De afgelopen drie jaar stegen de gemiddelde bouwkosten van een corporatiewoning (DAEB) door een aantrekkende bouwsector met ruim 42 duizend euro, van 133.103 euro in 2016 naar 175.762 euro in 2019. Dat blijkt uit het paper ‘Investeringen in de woningmarkt,’ dat De Vernieuwde Stad publiceerde. De Vernieuwde Stad vertegenwoordigt 27 Nederlandse woningcorporaties, samen goed voor zo’n één miljoen huureenheden, ofwel 40 procent van het totale sociale bestand.
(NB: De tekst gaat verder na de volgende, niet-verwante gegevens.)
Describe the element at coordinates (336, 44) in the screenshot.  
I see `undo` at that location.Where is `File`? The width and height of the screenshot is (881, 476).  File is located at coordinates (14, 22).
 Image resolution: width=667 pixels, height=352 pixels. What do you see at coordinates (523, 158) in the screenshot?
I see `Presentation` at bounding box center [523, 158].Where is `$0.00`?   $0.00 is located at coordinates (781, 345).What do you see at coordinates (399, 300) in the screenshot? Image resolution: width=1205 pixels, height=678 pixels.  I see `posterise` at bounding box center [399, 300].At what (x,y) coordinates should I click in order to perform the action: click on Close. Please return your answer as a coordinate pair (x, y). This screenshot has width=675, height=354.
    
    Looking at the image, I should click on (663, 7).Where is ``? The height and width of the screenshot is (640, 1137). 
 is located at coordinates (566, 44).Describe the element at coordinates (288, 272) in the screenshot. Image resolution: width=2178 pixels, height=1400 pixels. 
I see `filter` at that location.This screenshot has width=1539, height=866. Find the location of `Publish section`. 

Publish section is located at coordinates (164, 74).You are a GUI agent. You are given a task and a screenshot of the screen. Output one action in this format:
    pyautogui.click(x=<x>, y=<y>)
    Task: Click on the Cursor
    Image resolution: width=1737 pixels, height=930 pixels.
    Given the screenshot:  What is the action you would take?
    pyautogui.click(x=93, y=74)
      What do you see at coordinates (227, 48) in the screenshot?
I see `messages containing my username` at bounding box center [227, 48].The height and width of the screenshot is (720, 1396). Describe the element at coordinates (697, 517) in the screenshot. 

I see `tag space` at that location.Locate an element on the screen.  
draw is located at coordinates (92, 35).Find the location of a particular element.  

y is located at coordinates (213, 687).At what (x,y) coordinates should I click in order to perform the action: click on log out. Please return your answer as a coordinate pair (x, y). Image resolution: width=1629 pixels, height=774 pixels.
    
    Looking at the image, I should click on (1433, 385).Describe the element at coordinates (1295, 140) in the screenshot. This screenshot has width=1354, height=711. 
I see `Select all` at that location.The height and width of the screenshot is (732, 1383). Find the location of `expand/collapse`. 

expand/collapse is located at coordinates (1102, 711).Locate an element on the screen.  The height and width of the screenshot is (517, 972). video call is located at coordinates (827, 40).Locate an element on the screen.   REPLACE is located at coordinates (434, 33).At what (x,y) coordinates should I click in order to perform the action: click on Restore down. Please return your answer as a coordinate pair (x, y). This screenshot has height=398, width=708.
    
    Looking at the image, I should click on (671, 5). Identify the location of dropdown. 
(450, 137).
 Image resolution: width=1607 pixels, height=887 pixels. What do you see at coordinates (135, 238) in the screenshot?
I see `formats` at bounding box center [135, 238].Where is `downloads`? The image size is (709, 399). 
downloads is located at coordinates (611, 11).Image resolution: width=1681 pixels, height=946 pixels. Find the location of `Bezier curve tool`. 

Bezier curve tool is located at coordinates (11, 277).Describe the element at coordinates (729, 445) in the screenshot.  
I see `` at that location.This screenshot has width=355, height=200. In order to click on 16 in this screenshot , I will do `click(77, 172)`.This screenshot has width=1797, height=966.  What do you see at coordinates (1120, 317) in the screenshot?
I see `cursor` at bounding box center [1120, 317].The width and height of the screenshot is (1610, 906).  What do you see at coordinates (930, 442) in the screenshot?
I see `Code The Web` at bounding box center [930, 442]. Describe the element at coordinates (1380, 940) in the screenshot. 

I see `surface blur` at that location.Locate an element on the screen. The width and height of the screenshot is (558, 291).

Daartegenover staat dat dat de investeringsruimte van de corporaties juist is afgenomen, door oplopende belastingdruk door de Verhuurdersheffing, Vennootschapsbelasting en de ATAD. ‘Corporaties blijven zoeken naar de maximale ruimte die zij hebben om stevig te investeren in een woningmarkt waar, vooral in de stedelijke gebieden, de woningnood hoog is. Hun investeringsruimte wordt echter beperkt door de heffingen en belastingen enerzijds en de stijgende bouwkosten anderzijds,’ staat in het paper. De corporaties worden naar eigen zeggen dus gefrustreerd door heffingen en belastingen. 'Als ook de bouwkosten blijven stijgen, zal het onmogelijk zijn om de gewenste aantallen nieuwbouw en verbetering te halen. En daarmee wordt de dubbele nood in de volkshuisvesting alleen maar groter.’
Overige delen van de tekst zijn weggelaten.